Ex-Federale Machete (Danny Trejo) chops, shoots, stabs, and eviscerates his way through countless bad guys in his self-titled picture. Robert Rodriguez pumps up the gore to maximum volume as gallons of CGI blood and severed body parts fly around on screen like they were confetti. It’s all well and good, until Machete actually tries to carry out a plot, then things get messy and not in a good way.
There are a lot of things going on in this movie, and a convoluted plot isn’t something that an exploitation film like Machete needs. Robert Rodriguez tries to do too much with his ultra-violent flick. It’s obvious he’s trying to make a comment about illegal immigration, but is this really the platform to do that with? Does it help anyone’s cause that Rodriguez shows countless Mexican immigrants taking up arms and killing people? Those were just a few thoughts running through my mind.

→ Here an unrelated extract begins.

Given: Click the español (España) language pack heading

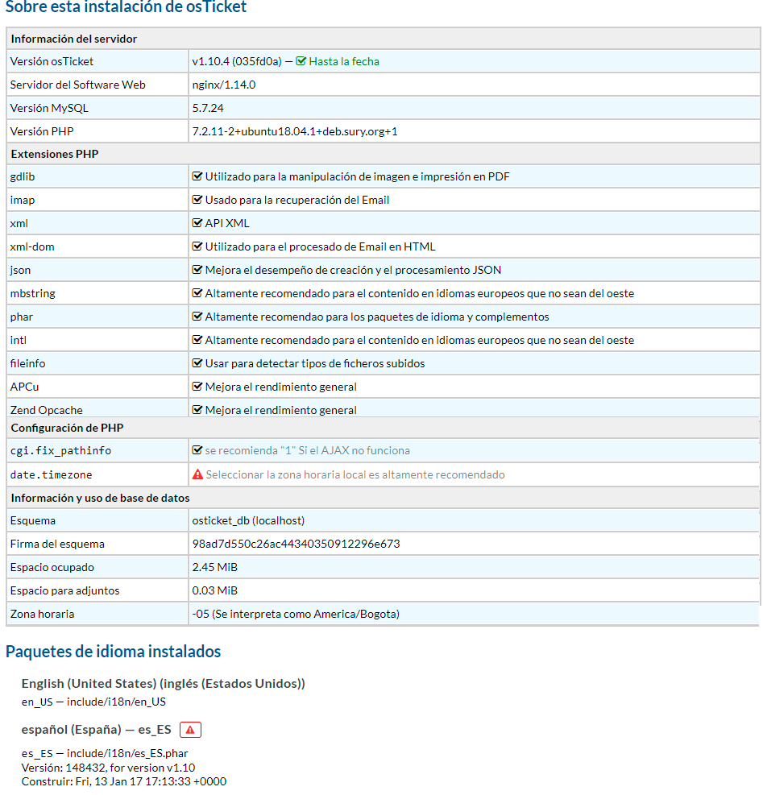Looking at the screenshot, I should click(96, 730).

As for the plot, Senator McLaughlin (Robert De Niro) is making it a point to be extremely hard on illegal immigrants. He even goes so far as to join a rag-tag band of militia border-keepers, led by Don Johnson, on joy rides to kill people crossing the border. Machete was a police officer in Mexico, until Steven Segal (yes, Steven Segal) killed his wife. Now he’s given that life up to become a day laborer in Texas.
Machete is hired by a local government persona to kill Senator McLaughlin, and Machete obliges because of all the hateful rhetoric that’s come out of his mouth. Too bad it’s a set up and now everyone wants Machete dead. Problem is he’s very hard to kill.
The plot isn’t done yet though, throw in terribly boring Jessica Alba as a immigration agent whose scenes are sleep-inducing, an angst-ridden Michelle Rodriguez who is leading a resistance of Mexican fighters, and a coked-out Lindsay Lohan, more or less, playing herself, and you’ve got a very mixed bag.
On one level I liked Machete and its over-the-top gore, its silly references, and its spoof-like humor, but on the other hand when Machete isn’t hacking up henchmen the movie is dreadfully boring, bordering on tedious.
Too much of the movie is focused on Alba’s cardboard character, and every time she’s on screen it’s hard to not wish that the movie would fast forward itself to the action scenes. Speaking of the action scenes, while funny at times, (like when Machete repels out of a building on the end of an enemy’s entrails) they’re poorly edited. Following much of the action is downright impossible especially during the last and great bloody battle that is reminiscent of the Anchorman newsroom fight scene, but with more gore and less tridents.
Machete is, for the most part, what you expect it to be. It slices and dices with the best of them, but during its down moments the movie begins to drag. Going in you might expect Danny Trejo to chop people up for the entire runtime, but you’ll be surprised that Alba gets just as much screen time to bore you to death. If I had to choose between Machete’s knife or Alba’s dialogue, I’d choose Machete’s knife any time.